J’ai réalisé que l’entraînement de Marine se concentre sur la construction d’une fraternité et une camaraderie intenses avec d’autres personnes portant l’uniforme. Quiconque a expérimenté la folie du champ de bataille comprend que lorsque ça commence à vraiment chauffer de partout, nous tuons et nous sacrifions, non pas pour dieu, le drapeau, le pays ou même pour le Corps, mais pour l’homme ou la femme se trouvant à nos côtés.

Je me suis rendu compte que moi-même et beaucoup d’autres qui revendiquons le titre de Marine, avons vu notre altruisme, notre dévouement et notre patriotisme exploités ; on nous demandait, mieux, nous obligeait, de faire des sacrifices dans des guerres mal conçues, inutiles, injustes et immorales. J’ai réalisé qu’en tant que marine, je ne me battais pas pour la liberté – la nôtre ou, dans mon cas, celle des Vietnamiens -, comme on l’entend si souvent, et aussi que j’étais un agresseur, un envahisseur et un occupant qui se battait pour le profit des entreprises et l’hégémonie nationale placée dans une situation intenable de survie où il fallait tuer ou être tué.

J’ai réalisé qu’en vivant selon les principes des Marines, je suis devenu un meurtrier, une prise de conscience qui m’a causé (ainsi qu’à bien d’autres) une profonde culpabilité, une honte et une détresse morale. Pour nombre d’entre nous, le SSPT (syndrome de stress post-traumatique) et les blessures morales ont rendu difficile, voire impossible le rétablissement après la guerre, et la mort par sa propre main devient une alternative préférable à une vie avec les séquelles de la guerre.

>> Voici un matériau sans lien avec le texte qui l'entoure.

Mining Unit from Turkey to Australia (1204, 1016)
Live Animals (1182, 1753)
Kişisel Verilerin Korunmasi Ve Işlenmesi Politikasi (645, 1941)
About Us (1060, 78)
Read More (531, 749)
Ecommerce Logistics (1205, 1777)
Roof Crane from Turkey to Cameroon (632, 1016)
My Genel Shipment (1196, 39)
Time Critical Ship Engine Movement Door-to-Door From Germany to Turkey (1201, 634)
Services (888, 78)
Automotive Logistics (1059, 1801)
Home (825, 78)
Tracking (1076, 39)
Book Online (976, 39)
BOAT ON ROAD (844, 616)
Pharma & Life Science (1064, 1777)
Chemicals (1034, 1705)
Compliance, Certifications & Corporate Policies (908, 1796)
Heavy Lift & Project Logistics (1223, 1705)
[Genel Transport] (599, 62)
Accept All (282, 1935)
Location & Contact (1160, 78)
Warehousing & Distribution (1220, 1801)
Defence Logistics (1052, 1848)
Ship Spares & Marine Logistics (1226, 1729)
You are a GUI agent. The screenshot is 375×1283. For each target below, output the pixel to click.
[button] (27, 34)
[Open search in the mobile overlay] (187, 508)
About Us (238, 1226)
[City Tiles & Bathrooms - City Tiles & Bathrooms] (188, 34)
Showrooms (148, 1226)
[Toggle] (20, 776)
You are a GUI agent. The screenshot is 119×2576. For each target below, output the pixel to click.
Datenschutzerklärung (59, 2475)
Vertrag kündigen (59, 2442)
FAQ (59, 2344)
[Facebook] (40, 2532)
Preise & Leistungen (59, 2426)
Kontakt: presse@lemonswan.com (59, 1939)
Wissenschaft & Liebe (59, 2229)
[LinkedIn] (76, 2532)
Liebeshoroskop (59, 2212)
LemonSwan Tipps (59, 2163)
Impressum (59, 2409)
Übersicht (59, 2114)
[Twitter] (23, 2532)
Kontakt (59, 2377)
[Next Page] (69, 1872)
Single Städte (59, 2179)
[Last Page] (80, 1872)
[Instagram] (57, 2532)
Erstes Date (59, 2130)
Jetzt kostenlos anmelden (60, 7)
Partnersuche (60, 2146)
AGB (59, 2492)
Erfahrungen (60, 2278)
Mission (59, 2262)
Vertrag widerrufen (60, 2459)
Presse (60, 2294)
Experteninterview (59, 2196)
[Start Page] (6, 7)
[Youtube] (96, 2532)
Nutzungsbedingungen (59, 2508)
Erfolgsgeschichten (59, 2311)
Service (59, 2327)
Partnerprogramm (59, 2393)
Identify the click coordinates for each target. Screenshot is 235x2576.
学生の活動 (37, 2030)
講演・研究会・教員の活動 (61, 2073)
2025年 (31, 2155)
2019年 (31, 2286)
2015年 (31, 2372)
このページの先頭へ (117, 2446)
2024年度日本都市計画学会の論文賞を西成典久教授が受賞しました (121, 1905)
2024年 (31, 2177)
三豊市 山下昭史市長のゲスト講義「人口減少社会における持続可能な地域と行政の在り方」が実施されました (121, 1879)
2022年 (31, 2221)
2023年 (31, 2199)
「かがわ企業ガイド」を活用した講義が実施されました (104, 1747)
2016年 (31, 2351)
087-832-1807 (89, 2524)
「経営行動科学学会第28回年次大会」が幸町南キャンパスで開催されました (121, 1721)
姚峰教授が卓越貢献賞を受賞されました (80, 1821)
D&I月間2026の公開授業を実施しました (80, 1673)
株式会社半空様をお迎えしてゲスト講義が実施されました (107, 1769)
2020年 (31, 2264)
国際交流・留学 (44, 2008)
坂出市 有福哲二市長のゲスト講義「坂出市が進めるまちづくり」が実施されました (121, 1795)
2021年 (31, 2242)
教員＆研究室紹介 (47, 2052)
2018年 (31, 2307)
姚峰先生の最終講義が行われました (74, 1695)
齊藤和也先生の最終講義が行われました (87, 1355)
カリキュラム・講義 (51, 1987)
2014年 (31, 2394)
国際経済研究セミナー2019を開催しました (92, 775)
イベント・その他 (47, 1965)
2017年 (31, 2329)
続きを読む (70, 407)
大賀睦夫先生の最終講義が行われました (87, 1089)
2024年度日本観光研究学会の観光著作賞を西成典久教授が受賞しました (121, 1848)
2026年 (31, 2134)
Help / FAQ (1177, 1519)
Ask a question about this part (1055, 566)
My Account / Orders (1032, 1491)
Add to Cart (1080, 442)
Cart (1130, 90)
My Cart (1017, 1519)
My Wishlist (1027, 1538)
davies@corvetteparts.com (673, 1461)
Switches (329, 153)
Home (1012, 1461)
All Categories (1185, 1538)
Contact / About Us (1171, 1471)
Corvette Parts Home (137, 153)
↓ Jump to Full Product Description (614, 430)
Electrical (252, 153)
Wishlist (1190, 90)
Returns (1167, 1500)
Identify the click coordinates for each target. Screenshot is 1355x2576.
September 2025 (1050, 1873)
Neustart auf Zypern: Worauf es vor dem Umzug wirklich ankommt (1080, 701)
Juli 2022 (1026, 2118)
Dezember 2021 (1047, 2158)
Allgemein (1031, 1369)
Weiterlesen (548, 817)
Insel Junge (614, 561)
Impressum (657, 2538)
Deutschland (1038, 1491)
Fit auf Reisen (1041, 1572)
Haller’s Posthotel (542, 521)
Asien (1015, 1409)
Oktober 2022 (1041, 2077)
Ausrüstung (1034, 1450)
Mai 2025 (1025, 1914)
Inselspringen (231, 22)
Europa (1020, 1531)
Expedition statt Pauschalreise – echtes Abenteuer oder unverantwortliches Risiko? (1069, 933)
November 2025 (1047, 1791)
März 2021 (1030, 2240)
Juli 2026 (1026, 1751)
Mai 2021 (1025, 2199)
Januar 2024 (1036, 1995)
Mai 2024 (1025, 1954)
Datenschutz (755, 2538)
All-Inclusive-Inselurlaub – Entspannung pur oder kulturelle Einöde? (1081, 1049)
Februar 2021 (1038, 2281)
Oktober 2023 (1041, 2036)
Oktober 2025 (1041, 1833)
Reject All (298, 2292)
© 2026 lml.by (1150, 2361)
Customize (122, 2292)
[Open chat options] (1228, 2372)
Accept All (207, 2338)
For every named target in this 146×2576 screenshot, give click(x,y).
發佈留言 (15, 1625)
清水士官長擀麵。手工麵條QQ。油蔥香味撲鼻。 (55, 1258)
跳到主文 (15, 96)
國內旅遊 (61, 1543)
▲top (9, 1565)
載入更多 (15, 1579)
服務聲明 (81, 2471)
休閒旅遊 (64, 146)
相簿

Je sais peu de choses de la vie de Ian David Long, le dernier d’une pléthore de tireurs de masse dans ce pays. Ce que je sais, c’est qu’il était un produit de l’entraînement des Marines, imprégné des comportements et des valeurs d’un guerrier, renforcé par les horreurs du champ de bataille, pour finalement prendre la vie de douze étrangers, et ensuite mettre fin à la sienne. Quand vous fabriquez des Marines, créez des tueurs, les envoyez à la guerre pour tuer et détruire, parfois ils ne peuvent pas tout laisser sur le champ de bataille. Ian David Long a été une autre victime de la guerre avec 12 innocents comme dommages collatéraux… quand la guerre revient à la maison.

Donc, cette année, le 10 novembre, je ne mangerai pas de gâteau d’anniversaire, ni ne porterai un toast au Corps. Je ne célébrerai pas non plus la mythologie. Je me contenterai plutôt de regarder la réalité de l’expérience, de reconnaître tout le processus comme une mascarade, une tromperie et un outil pour ceux qui profitent de nos efforts, de nos sacrifices, de notre sang et de nos vies.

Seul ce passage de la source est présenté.